What is expected: Exactly as they stand, give the records below again, with no images.

═══ Material provided ═══

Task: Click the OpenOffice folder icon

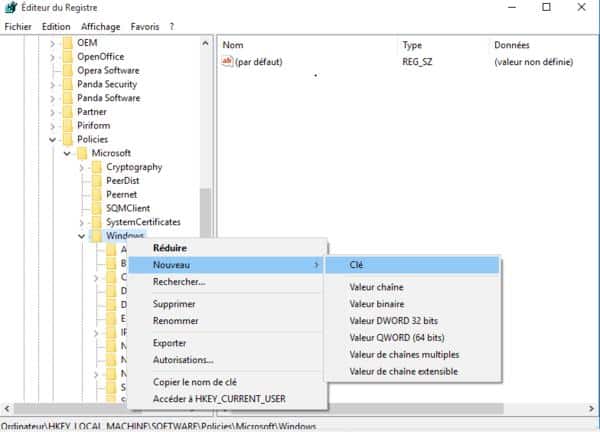Action: pos(67,57)
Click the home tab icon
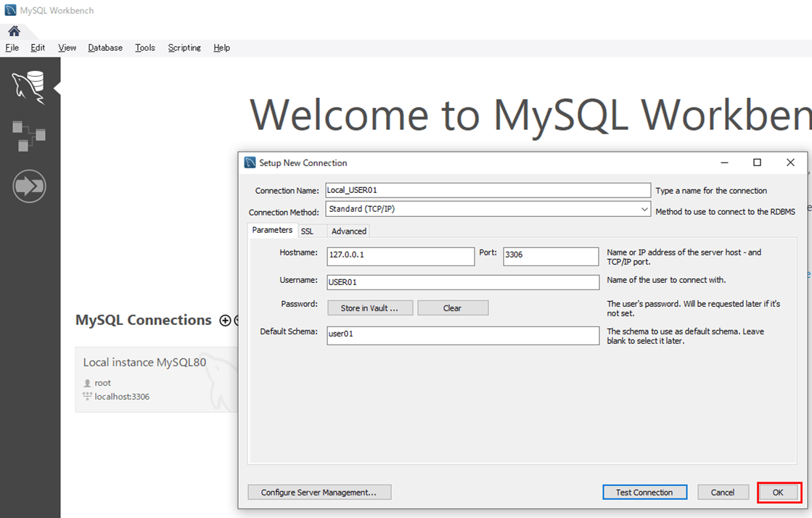 tap(14, 31)
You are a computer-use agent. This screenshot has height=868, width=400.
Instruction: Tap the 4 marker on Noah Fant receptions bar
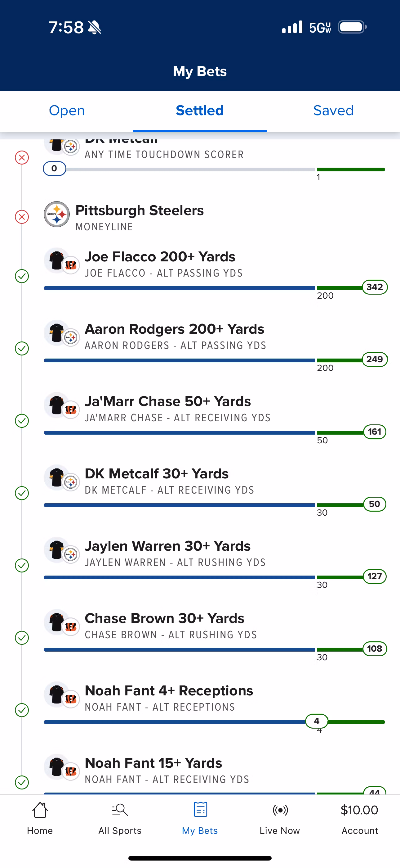(x=316, y=721)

═══

Exercise solution:
Task: Click the OpenOffice folder icon

Action: pos(67,57)
Click the home tab icon
 tap(14, 31)
You are a computer-use agent. This screenshot has height=868, width=400.
Instruction: Tap the 4 marker on Noah Fant receptions bar
(x=316, y=721)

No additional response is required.